Tips for a Successful Volunteer Project

Originally published as a white paper for NPower Seattle in December 2007.

Volunteers are a great resource for any nonprofit organization. We’re lucky in the Puget Sound region to have so many technically-skilled individuals looking to give back to our community. Recruiting helpful techie hands is relatively easy. Structuring your project in a way to ensure a positive real impact on your organization and a meaningful experience for the volunteer—that can be difficult. Here are some quick tips for success.

Spend more time than you think is necessary on planning.

Keep in mind that professional consultants often spend between 100-200 hours building a new database, and websites can also take well over 100 hours. We encourage organizations to put in as much advance effort with a volunteer project as they would if they were going to pay thousands of dollars for the same project. For example, if you are asking a volunteer to redesign your website, document as fully as possible what you want the new site to look like: colors, layouts, main content categories, etc. It is relatively common for organizations to hire a consultant to do portions of a tech project, and have the rest done by volunteers.

Plan on spending a considerable amount of staff time on this project, even after the planning stage.

Your volunteer will need help understanding what your organization’s goals are for the completed project. For any tech project to be successful, your volunteer (or paid consultant for that matter) will need a lot of staff input and participation. Make sure a qualified staff member, possibly several depending on the project, is available throughout the project.

 

Do your homework. Make sure you have an understanding of the technology that you are asking to be implemented.

Sometimes our clients get frustrated when something they thought would be a simple addition to their technology infrastructure actually requires many hours of our consultants time. With computers and technology, things are rarely as simple as they seem. Even if it seems simple, ask other agencies how long it took them. Ask NPower how long it would take our consultants.

 

If your project is large, consider dividing it into smaller pieces.

As we said above, some technology projects can be 200 hours or more, and it can be very difficult to recruit a volunteer able to commit to a project of that size. However, organizations have had success with these longer projects bydividing the project into pieces.

For instance, if you are looking for a volunteer to build you a new website, you could start by recruiting a volunteer to help you build a site map and define the organizational structure for your website. Then look for another volunteer that create the visual design, and tap yet another to do the actual implementation. In some complex projects, you may want to hire paid consultants for some tasks and engage volunteers for the rest.

Consider long-term maintenance as part of your overall plan.

Building a network, a website, or a database can take a large amount of time, but just as important, and potentially time-consuming, are the ongoing maintenance activities. Databases and websites often last much longer than any individual volunteer’s availability. If you’re looking for a volunteer to do up-keep and maintenance as well building out the technology, you need to make sure this is very clear at the outset. Even if you do find someone able to make a long-term commitment, it is always a good idea to make sure that at least one of your staff members is trained sufficiently to take over responsibility.

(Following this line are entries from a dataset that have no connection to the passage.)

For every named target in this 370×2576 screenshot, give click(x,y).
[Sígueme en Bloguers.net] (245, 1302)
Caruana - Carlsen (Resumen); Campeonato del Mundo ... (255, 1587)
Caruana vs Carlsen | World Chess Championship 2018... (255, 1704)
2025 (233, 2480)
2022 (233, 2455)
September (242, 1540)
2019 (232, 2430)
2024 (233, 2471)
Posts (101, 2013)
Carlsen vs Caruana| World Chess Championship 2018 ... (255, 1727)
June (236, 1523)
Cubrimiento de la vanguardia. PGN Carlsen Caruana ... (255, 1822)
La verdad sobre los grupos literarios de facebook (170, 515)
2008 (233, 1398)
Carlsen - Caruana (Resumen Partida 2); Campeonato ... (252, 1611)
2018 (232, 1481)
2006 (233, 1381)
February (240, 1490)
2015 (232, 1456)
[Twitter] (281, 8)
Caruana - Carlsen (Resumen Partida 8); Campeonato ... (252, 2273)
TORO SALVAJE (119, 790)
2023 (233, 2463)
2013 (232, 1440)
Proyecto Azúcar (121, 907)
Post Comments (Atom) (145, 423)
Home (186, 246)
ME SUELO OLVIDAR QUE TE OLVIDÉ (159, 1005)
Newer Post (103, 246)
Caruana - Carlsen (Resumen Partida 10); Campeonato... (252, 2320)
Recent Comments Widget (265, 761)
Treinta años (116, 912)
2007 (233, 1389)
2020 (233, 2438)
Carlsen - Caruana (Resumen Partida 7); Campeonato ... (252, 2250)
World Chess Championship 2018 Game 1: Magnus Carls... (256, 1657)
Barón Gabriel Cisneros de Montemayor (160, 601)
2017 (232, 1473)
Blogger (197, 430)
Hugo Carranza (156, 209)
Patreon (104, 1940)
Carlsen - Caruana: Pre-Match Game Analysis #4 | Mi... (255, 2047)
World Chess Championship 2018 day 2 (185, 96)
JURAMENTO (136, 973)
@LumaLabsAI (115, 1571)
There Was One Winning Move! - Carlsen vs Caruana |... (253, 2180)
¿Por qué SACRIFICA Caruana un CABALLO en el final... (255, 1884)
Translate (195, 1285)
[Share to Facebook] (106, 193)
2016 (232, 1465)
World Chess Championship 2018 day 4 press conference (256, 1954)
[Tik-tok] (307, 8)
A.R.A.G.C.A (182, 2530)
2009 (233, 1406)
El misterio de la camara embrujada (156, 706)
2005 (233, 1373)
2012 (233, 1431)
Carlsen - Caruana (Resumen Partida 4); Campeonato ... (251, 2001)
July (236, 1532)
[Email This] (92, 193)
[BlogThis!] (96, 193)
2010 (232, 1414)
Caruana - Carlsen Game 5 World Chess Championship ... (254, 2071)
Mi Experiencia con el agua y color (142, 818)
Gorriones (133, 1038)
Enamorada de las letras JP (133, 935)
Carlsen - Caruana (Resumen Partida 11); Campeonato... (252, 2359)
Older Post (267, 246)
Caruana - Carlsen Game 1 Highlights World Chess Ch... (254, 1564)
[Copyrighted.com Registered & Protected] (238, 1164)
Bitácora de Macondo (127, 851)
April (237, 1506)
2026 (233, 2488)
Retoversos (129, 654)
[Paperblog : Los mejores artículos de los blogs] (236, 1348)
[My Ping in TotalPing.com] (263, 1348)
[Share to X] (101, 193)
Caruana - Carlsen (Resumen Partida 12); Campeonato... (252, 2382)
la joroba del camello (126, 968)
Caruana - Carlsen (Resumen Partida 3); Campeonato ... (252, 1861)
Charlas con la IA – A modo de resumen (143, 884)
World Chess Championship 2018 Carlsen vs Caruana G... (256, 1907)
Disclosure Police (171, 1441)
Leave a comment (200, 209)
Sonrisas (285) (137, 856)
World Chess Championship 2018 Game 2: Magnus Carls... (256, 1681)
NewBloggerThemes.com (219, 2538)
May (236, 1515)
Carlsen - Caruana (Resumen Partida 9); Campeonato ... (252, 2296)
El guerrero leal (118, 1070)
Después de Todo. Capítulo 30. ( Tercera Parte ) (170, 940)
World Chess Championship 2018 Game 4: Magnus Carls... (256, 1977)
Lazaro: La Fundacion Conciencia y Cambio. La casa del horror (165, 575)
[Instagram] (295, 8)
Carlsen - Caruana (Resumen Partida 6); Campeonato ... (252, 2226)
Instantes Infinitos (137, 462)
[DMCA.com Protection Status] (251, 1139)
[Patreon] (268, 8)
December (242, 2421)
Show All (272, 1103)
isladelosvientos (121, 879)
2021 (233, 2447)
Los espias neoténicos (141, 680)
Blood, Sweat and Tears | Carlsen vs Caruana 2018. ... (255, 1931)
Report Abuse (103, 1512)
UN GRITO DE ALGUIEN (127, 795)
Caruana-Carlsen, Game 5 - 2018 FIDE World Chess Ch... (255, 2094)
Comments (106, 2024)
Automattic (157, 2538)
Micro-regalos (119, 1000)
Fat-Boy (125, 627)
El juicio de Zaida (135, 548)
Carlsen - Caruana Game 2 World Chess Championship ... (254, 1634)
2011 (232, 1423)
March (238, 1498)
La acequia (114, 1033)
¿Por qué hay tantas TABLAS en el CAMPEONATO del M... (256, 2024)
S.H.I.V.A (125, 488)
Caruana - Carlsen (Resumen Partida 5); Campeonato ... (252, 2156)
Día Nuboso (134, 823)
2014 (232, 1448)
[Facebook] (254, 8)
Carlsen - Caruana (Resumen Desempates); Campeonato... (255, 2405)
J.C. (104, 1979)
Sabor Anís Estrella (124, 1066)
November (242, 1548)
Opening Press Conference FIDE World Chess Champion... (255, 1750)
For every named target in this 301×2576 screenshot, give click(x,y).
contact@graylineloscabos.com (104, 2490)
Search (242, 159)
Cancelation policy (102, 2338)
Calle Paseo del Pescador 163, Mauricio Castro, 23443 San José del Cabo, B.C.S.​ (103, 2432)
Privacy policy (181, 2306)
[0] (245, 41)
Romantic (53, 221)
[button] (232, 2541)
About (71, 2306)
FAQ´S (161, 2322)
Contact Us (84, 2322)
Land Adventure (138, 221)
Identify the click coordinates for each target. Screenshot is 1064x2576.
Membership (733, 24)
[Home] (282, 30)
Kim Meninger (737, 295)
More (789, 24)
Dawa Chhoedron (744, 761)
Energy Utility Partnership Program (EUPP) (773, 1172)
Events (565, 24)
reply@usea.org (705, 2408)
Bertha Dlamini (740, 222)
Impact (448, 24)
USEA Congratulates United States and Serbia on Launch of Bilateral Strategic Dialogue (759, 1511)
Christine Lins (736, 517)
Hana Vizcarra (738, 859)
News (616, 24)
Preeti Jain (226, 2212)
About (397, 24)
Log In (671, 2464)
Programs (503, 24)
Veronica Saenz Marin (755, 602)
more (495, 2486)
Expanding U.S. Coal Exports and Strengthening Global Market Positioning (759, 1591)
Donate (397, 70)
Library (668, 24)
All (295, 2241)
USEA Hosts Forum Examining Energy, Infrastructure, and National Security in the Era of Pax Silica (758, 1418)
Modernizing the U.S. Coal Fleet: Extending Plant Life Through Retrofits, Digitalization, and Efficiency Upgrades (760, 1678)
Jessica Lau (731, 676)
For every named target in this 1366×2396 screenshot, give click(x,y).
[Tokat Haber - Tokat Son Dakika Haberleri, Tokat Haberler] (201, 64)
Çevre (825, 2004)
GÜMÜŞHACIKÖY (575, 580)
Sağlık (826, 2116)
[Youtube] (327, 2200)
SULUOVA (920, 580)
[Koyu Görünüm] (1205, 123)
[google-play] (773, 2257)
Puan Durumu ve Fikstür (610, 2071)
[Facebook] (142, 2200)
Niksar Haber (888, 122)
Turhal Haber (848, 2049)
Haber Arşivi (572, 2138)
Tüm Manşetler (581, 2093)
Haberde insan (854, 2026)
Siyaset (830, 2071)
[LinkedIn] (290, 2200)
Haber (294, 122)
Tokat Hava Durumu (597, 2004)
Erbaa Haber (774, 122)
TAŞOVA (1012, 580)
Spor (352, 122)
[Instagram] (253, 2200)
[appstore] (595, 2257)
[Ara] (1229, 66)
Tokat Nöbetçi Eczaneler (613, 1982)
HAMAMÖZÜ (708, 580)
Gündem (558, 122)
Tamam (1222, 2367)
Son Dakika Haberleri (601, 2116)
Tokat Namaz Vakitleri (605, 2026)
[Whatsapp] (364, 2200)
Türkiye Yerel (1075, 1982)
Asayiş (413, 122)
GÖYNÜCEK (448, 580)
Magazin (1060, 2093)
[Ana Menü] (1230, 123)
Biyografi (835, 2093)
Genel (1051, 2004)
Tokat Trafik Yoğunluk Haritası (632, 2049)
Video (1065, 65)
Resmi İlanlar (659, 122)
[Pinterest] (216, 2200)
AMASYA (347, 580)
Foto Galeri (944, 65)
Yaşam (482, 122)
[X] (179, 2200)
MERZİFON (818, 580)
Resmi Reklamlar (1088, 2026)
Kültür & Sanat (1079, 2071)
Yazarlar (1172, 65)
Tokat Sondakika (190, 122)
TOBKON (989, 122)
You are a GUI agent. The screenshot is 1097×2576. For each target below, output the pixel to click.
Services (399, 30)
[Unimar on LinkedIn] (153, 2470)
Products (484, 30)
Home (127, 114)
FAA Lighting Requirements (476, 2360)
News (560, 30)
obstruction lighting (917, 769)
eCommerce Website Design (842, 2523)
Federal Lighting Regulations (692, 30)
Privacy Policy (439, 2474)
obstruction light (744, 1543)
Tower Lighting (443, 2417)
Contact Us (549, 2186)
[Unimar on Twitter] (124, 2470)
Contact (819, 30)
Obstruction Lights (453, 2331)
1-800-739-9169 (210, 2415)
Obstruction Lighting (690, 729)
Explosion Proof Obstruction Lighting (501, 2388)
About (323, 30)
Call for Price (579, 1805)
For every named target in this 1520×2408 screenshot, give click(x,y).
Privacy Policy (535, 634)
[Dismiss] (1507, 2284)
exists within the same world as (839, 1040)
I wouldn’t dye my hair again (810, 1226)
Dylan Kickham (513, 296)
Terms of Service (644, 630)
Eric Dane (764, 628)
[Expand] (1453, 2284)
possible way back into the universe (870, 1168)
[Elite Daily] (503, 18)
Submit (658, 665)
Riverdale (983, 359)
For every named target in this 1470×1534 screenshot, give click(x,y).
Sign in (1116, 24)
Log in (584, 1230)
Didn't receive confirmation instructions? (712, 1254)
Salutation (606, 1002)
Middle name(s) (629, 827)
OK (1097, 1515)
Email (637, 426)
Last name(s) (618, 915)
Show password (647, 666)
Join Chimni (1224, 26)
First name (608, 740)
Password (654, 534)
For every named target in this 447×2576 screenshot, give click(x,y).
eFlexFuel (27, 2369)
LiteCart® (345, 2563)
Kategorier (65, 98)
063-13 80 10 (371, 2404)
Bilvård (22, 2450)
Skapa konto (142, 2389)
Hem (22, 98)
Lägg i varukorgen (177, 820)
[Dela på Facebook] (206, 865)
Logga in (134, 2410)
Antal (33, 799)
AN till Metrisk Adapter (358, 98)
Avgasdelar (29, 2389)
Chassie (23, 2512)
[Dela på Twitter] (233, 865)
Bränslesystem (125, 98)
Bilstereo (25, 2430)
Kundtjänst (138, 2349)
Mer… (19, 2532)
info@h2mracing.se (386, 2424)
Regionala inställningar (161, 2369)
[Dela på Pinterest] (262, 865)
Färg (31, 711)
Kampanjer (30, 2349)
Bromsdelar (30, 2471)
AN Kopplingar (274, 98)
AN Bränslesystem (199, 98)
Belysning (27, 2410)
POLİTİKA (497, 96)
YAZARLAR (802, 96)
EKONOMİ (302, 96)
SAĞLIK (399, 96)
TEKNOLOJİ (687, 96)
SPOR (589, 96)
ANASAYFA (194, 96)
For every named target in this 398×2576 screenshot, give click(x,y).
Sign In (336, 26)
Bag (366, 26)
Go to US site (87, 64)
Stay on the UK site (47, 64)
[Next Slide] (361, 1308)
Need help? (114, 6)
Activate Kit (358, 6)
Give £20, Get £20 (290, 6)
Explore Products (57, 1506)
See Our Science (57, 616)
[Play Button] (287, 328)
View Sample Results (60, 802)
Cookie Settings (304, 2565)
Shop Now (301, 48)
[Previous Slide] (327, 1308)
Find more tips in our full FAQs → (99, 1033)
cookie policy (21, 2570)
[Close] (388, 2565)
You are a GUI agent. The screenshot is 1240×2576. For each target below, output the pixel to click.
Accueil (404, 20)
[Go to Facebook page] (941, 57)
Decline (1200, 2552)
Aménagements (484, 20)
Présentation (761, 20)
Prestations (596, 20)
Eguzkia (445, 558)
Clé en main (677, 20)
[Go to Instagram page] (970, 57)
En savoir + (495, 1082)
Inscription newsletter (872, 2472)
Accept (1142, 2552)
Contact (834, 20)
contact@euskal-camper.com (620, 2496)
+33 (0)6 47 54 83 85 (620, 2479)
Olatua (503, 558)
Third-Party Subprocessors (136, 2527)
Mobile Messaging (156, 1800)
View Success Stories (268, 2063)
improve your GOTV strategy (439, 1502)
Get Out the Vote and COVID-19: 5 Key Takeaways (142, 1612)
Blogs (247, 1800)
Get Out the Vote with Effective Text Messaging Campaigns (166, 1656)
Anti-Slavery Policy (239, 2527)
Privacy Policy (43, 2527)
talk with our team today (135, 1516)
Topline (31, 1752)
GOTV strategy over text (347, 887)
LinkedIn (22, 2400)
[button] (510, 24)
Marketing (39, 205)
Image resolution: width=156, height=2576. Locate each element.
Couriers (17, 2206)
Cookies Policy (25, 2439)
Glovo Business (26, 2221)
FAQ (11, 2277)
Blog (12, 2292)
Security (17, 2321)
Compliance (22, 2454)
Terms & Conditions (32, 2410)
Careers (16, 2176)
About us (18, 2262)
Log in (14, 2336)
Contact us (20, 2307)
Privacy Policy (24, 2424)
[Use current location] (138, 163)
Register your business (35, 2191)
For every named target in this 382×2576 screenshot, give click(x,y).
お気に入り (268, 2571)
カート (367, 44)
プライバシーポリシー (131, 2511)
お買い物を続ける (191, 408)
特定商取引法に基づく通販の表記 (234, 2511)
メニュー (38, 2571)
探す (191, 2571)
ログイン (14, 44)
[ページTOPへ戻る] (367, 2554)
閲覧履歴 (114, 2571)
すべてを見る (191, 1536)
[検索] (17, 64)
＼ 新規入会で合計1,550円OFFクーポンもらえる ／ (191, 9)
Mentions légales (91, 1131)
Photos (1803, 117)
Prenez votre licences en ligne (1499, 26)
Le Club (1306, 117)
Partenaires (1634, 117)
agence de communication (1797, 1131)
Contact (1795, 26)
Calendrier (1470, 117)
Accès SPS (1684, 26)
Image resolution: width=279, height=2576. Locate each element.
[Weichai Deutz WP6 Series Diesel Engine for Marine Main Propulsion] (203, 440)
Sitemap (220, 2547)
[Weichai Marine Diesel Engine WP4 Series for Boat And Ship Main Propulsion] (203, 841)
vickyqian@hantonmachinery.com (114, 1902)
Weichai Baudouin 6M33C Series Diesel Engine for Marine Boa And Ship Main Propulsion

Make sure you have strong business reasons for your decisions, including software choices.

Many organizations come to NPower asking for a technical solution to be built using a specific tool, for example, they want their website built using Dreamweaver or their donor database built in FileMaker. Make sure that you have specific and strong reasons for using that tool, and owning it already isn’t necessarily a strong reason. When you limit your project to being built with specific software, you also limit the number of volunteers who could help you on the project, and you may also limit the productivity and adaptability of your project down the road. You should also make sure that you consider long term support, both the ease of finding it and its cost, while you are choosing your website or database tool.